Quite a few media and streaming applications are available for the PS4 at launch, including Netflix, Hulu Plus, Amazon, Crackle, NHL, and many more. Strangely, YouTube is not yet supported. I tested the Netflix and the Amazon applications, and both worked flawlessly. Sony has stated that more services will be added over time, but it’s worth noting that the PS4 does not feature the multitude of streaming options that are available on Xbox One.
Blu-ray and DVD playback on the PS4 is very good, but CD and mp3 playback is not supported by the PS4 at launch. In addition, the PS4 will not read files from a USB stick, and it can’t be used as a media server. Sony has made it clear that the primary focus for the PS4 is gaming, but these are still some unexpected omissions from the otherwise multimedia-friendly console. According to Sony, these features will eventually be added via a firmware update.

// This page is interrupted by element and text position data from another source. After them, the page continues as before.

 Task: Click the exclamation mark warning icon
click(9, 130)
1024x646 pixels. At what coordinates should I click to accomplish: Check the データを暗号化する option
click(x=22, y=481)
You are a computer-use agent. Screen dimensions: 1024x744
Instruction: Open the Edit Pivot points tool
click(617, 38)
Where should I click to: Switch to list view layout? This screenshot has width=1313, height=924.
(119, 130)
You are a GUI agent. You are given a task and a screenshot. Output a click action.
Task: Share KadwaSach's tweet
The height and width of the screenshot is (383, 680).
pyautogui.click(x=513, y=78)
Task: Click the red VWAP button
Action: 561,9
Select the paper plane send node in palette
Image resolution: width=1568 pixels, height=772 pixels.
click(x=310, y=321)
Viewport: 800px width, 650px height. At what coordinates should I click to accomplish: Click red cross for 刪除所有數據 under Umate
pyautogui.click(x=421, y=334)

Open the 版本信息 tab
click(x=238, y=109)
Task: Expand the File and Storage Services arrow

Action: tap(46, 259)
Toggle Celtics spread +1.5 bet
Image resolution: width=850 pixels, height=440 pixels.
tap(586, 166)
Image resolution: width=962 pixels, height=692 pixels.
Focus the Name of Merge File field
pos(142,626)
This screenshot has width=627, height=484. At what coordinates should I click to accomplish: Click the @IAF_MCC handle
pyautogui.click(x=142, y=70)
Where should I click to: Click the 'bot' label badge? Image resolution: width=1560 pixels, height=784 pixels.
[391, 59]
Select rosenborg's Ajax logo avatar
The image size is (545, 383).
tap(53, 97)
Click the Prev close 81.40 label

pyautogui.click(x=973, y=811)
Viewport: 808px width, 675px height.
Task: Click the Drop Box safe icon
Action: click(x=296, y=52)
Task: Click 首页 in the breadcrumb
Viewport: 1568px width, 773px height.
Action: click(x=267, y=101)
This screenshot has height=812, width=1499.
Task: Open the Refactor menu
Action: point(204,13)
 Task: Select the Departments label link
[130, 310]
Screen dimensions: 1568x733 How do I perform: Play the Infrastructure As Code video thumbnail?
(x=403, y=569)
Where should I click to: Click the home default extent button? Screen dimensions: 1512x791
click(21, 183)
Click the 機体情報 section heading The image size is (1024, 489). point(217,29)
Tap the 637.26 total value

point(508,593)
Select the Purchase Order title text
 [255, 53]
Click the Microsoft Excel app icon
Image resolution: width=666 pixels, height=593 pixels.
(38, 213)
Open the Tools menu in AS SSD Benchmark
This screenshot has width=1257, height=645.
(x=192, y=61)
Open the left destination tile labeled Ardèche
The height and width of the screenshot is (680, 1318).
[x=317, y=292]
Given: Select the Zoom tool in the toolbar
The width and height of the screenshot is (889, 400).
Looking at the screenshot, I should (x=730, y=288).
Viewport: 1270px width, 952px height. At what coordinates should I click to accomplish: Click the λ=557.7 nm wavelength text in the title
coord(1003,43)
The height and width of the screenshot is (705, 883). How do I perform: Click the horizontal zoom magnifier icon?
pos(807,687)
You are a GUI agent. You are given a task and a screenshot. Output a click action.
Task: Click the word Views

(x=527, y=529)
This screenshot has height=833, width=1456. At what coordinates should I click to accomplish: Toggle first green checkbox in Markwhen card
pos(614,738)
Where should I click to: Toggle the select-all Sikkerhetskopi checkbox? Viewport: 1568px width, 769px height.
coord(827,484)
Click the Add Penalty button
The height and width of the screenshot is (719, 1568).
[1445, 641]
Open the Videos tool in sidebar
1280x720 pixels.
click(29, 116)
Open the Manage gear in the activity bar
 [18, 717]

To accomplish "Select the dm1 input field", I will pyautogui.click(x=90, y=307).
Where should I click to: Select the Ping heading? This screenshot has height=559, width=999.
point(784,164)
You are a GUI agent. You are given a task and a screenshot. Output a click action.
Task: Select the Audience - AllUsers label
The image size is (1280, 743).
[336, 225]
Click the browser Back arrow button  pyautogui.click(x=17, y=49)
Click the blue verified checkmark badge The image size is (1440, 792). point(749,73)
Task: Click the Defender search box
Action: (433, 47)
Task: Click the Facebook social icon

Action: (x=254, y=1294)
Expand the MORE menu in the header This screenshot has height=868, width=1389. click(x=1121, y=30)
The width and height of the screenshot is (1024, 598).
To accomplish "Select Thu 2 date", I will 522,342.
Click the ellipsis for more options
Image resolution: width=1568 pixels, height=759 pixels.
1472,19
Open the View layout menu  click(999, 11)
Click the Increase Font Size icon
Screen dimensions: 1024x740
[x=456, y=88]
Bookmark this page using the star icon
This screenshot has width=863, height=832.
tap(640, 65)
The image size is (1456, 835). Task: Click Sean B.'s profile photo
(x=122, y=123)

+ Games look and play great
+ New DualShock 4 controller is fantastic
+ Many good games available at launch
+ Many promising upcoming games
+ Powerful hardware at a great price
+ PlayStation Network continues to improve
+ New user interface is speedy, intuitive and functional
+ Sharing features work very well
+ Lots of video streaming options
– No “killer app” yet
– Camera use is limited
– Voice control needs work
– Some missing functionality at launch (CD/mp3 playback)
– Most PS3 periphals not supported at launch
With powerful new hardware, a fantastically redesigned controller, and a snappy new user interface, the PS4 makes an extremely compelling argument that console gaming is here to stay. And with an asking price $100 less than the Xbox One, Sony has positioned the PS4 as a strong contender in the next-generation console race. While there may not be a must-have title available for the PS4 just yet, a multitude of promising-looking titles such as Infamous: Second Son, DriveClub and The Order: 1886 are on the way. The PS4 is a worthy successor the PS3 and has a very exciting future. It might just be your next game console.